Cloud2 min read

Private Cloud Adoption Predictions Driven by AI Workloads

Photo for Rob TiffanyRob Tiffany
Business professional interacting with an AI interface on a tablet, surrounded by visual elements representing private cloud infrastructure

IDC Guest Post (Sponsored by Broadcom)

According to the 2026 IDC Cloud FutureScape, by 2028, 40% of all large enterprises will adopt private clouds for their AI workloads to meet stringent data privacy requirements and mitigate risks of sensitive information leakage to public large language models (LLMs).

This shift will enable enterprises to maintain complete control over data governance, ensuring proprietary information, customer data, and intellectual property remain within secured environments. Organizations will deploy dedicated AI infrastructure in their private datacenters or colocation facilities, running private or open-weight AI models. This approach addresses regulatory compliance, prevents competitive intelligence exposure, and provides full audit trails while maintaining sovereignty over AI training and inference processes.     

Geopolitical uncertainties will accelerate the adoption of private cloud, as 60% of organizations with digital sovereignty requirements will be migrating sensitive workloads to new cloud environments to increase autonomy and reduce risk. 

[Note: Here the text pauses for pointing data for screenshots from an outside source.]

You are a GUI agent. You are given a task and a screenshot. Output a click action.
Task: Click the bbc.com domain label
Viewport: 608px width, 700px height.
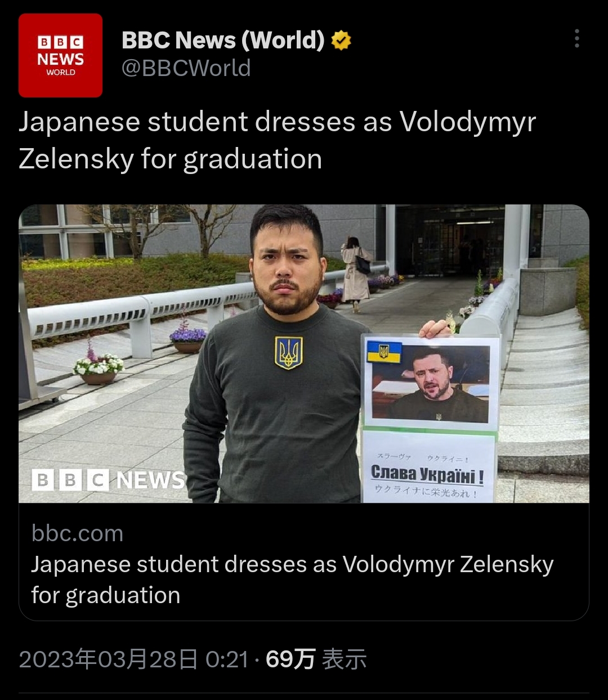tap(77, 533)
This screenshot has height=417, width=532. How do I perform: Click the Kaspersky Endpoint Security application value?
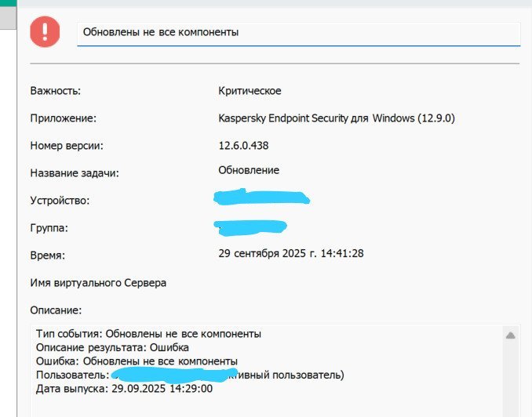[x=337, y=118]
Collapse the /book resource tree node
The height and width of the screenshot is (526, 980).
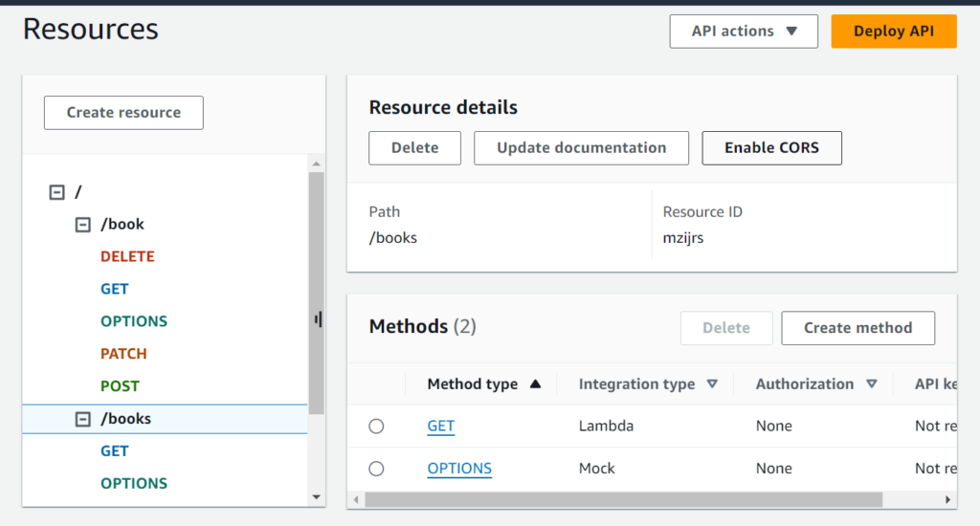83,225
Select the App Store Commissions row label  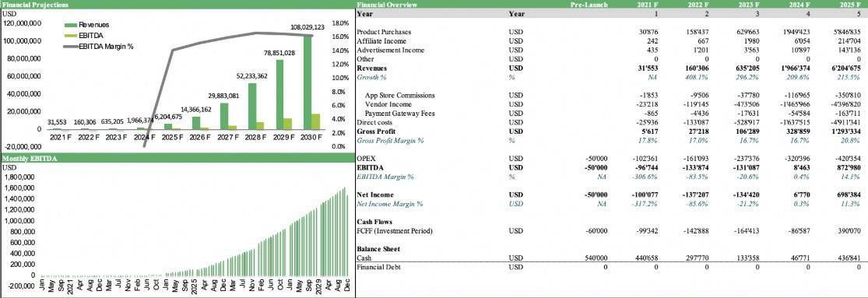pyautogui.click(x=399, y=95)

Impact on Information Technology

IT must embrace new levels of infrastructure complexity in building and managing private, dedicated AI infrastructure including GPU clusters, model registries, and data pipelines to support retrieval-augmented generation (RAG) and fine tuning. IT must expand security responsibilities as it secures the entire AI stack, from model weights to training data, implementing zero-trust architectures for AI workloads running in the private cloud. Holistically, this shift toward private AI will lead IT to begin moving from a "public cloud first" to a "control first" focus when planning for AI adoption.

Impact on Business

Due to increased confidence in AI adoption, business units will accelerate AI initiatives knowing sensitive customer data, trade secrets, and proprietary processes remain fully protected in the private cloud. While private AI infrastructure requires significant upfront investment, organizations gain predictable costs, avoid vendor lock-in, and eliminate growing transaction fees to deliver better ROI for the business.

Guidance

Establish a data classification framework where tiers for data sensitivity (public, internal, confidential, restricted) are defined. Map which AI use cases require low-latency intelligence via private infrastructure versus high-latency, public LLMs. Design and build a hybrid AI infrastructure that seamlessly routes workloads between private and public environments based on data sensitivity. Start with high-risk use cases that prioritize private cloud deployment for workloads involving PII, financial data, or IP-sensitive processes to demonstrate compliance value.

Conclusion

To avoid the exfiltration of corporate data to a public LLM running in another organization’s cloud, it’s important for IT to run AI workloads privately on the company's own infrastructure. Utilize pre-trained, open-weight, small and large language models from trusted sources in the organization's datacenter or colocation facility. Fine-tune those models with corporate data in the company's private cloud to become an invaluable resource for employees.